Many people confuse monetary policy with monetarism. Therefore they conclude that everything that goes wrong with monetary policy is a failure of monetarism.
Monetary policy is managing the overall/aggregate level of monetary demand in the economy whereas monetarism provides a set of principles which should be observed when pursuing monetary policy.
Without meaning to, it is reasonable to conclude that in the 50’s/60’s the UK, inadvertently, pursued a monetary policy that was much closer to the principles of monetarism than at any other time. The reason that it was inadvertent was the fact that the world observed the rules of the gold exchange standard. This meant that the money supply and monetary demand expanded sufficiently to avoid deflation or a rate of inflation that was not in line with our main trading partners. If any country on the gold exchange standard, with a fixed rate of exchange, allowed monetary demand to expand too fast, then they risked pressure on their exchange rate to devalue.
Having said this, and before coming up to date, it is necessary to establish two important propositions of monetarism.
Firstly, as Friedman stated in the First Wincott Memorial Lecture in 1970 “there is a consistent though not precise relation between the rate of growth in the quantity of money and the rate of growth of nominal income”. The reason it is not precise is that to convert money supply into monetary demand there is another variable to be added, and that is the velocity of circulation of money.
Secondly, there is a time lag between the change in money supply, which comes first, and the impact on nominal national income and this lag may be as long as one to two years. This means that what is happening to the money supply/monetary demand today will not impact on prices for more than a year.
Together these propositions mean that the money supply/monetary demand needs to expand fast enough to accommodate the growth in real output in the economy, and any rate of change faster than that requirement will manifest itself as inflation.
In addition to this, inflation is always seen as caused by excessive growth in monetary demand. It is not possible for there to be such a thing as cost push inflation. After all, any measure of inflation is always a monetary phenomenon i.e. more units of money used in the same number of transactions.
If all of this is correct, then every single measure of inflation tells you what has been happening to monetary growth in the past. It is never caused by those prices which are described as going up the most in the basket of goods used to measure inflation. In fact the B of E uses those numbers to deflect your attention away from their role in not achieving their target. The Bank knows that it can control the rate of inflation which is why it accepted a target for inflation when it became independent in 1997. It knew it could control the average level of prices even when it could not control oil prices, food prices, wages etc.
The propositions of monetarism, therefore, establish the rules for a sound monetary policy: the money supply and monetary demand need to grow at a rate slightly faster than the rate of growth of output.

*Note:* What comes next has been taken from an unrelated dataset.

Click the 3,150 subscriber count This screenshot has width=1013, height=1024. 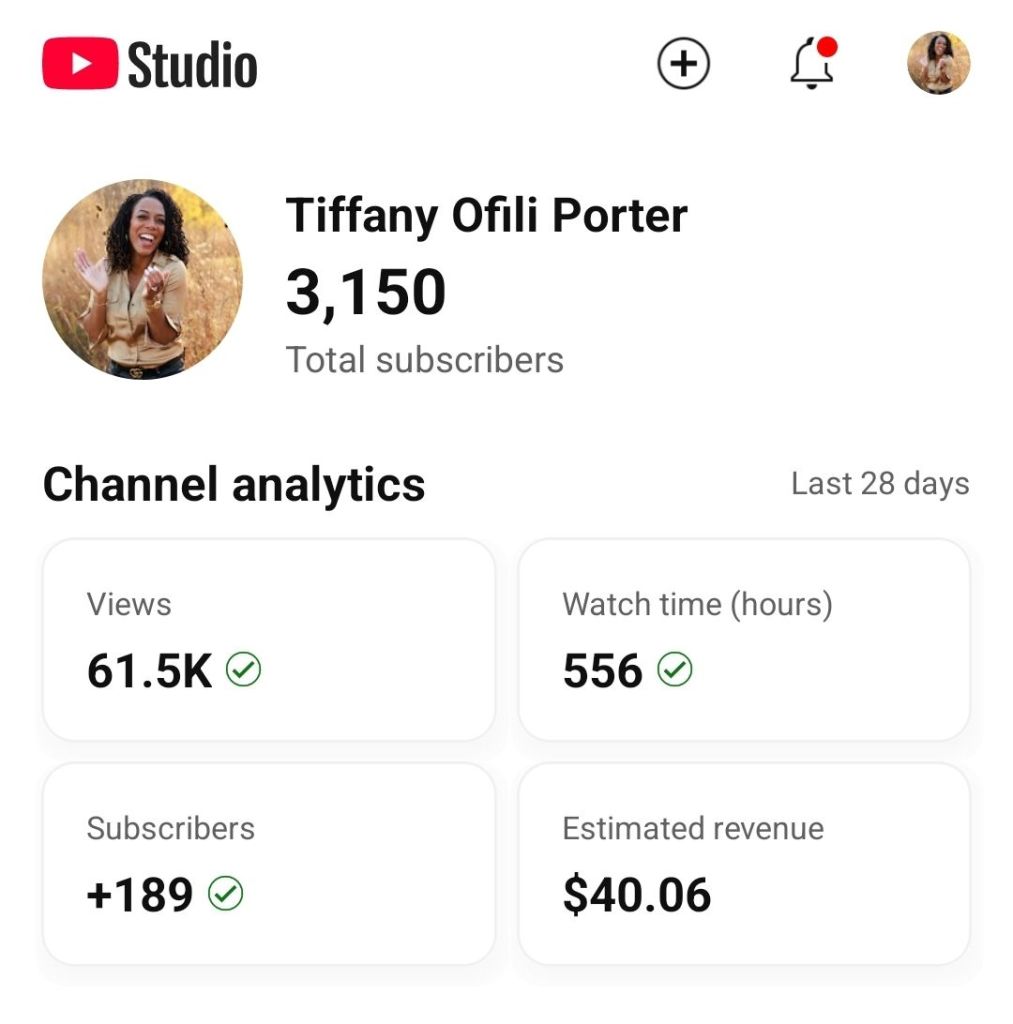point(366,293)
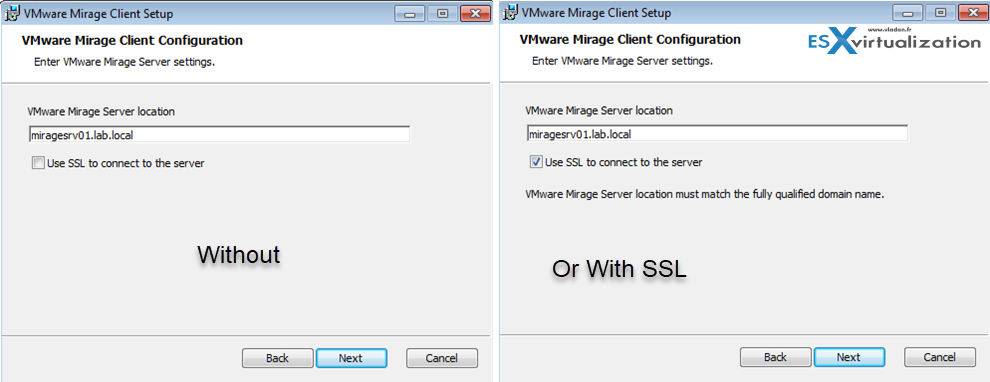
Task: Click the server location field in the SSL-enabled dialog
Action: (717, 134)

This is why we have a 2% inflation target. It is not possible for the CB to know precisely the rate of growth in output in the future. If it could, then it would target the ideal inflation number which is 0%. As it knows that deflations have damaging effects, it targets a positive number that it may overshoot or undershoot and therefore it gives itself a range between 1% and 3% before it is required to explain its mismanagement to the Treasury.
Any number for the change in the average level of prices which is outside 1% or 3% shows that the principles of monetarism have not been pursued. Any number close to 2% shows that monetarism is working.
N.B.
In “Understanding monetary policy: a synthesis of the old and new” I explain that the principles of monetarism are best followed by controlling the volume of money, not the price of money (interest rate), so you may like to read that blog, together with this.
J B Hearn 8/6/15
Hi, so I don’t understand how targeting money supply in aggregate works without regard for how money is used.
So a monetary policy that targets core inflation but ignores asset booms will, as we have seen, lead to a bust and recession. One that includes assets may be too tight for the general more productive economy.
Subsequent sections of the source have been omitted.